University of Queensland researchers have used machine learning to help predict the risk of secondary bacterial infections in hospitalized COVID-19 patients.

The machine learning technique can help detect whether antibiotic use is critical for patients with these infections. The research is published in Lancet Microbe.

Associate professor Kirsty Short, PhD, from the School of Chemistry and Molecular Biosciences says secondary bacterial infections can be extremely dangerous for those hospitalized with COVID-19. 

“Estimates of the incidents of secondary bacterial infections in COVID-19 patients are broad, but in some studies, 100% of fatal cases have suffered a bacterial co-infection,” says Short in a release. “To reduce the risk of bacterial co-infections, it would be theoretically possible to just treat all COVID-19 patients with antibiotics. 

“However, there’s a danger that over-treating with antibiotics could potentially lead to antibiotic resistance and the creation of bacterial superbugs. We’ve helped develop a robust predictive model to determine the risk of bacterial infections in COVID-19 patients, facilitating a careful use of antibiotics.”

The technique is known as the “least absolute shrinkage and selection operator”—or LASSO for short. Blood samples of COVID-19 patients from six countries were analyzed using the LASSO technique.

The team found that the expression of seven genes in a COVID-19 patient can predict their risk of developing a secondary respiratory bacterial infection after 24 hours of hospital admission.

Meagan Carney, PhD, from the School of Mathematics and Physics says these seven genes will now guide clinicians to making a more informed choice when it comes to antibiotic use.
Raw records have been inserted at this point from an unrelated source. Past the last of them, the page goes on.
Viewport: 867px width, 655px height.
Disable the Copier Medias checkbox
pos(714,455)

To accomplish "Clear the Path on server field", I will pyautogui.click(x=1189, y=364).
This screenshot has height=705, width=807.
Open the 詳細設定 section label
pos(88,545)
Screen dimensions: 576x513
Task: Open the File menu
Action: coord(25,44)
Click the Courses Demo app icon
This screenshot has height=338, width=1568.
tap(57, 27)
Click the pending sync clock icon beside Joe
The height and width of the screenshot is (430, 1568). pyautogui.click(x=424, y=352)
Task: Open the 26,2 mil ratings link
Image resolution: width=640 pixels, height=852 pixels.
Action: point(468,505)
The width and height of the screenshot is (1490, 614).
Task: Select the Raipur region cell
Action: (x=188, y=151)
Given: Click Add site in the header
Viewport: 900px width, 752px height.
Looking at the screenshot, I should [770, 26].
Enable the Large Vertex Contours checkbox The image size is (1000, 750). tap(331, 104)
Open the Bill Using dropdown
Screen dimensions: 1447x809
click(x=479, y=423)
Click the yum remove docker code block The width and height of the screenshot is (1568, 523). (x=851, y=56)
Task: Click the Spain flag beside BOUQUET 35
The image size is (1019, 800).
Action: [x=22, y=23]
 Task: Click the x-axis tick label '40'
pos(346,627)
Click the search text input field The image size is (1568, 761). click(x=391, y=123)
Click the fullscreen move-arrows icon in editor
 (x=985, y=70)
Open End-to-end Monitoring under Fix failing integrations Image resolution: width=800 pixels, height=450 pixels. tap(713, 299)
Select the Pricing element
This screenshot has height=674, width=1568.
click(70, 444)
“This data raises the exciting possibility that gene transcription and analysis at the time of clinical presentation at a hospital, together with machine learning, can change the game for antibiotic prescription,” Carney says in a release.

She also emphasizes that LASSO is simplified compared to the complex machine learning methods surrounding artificial intelligence that are currently being discussed in the media.

“Research projects like this one, which use much less complex machine learning methods, can help bridge the gap between data scientists and scientists in other fields,” she says in a release. “We should strive towards making data science less of a black box and inspire scientists across the world to better understand how it can revolutionize the medical industry.” 

The researchers would like to acknowledge the extensive international collaboration of clinicians, virologists, bioinformaticians, and many other experts that made this study possible, including the PREDICT Consortium, the Snow Foundation, and the Nepean Hospital.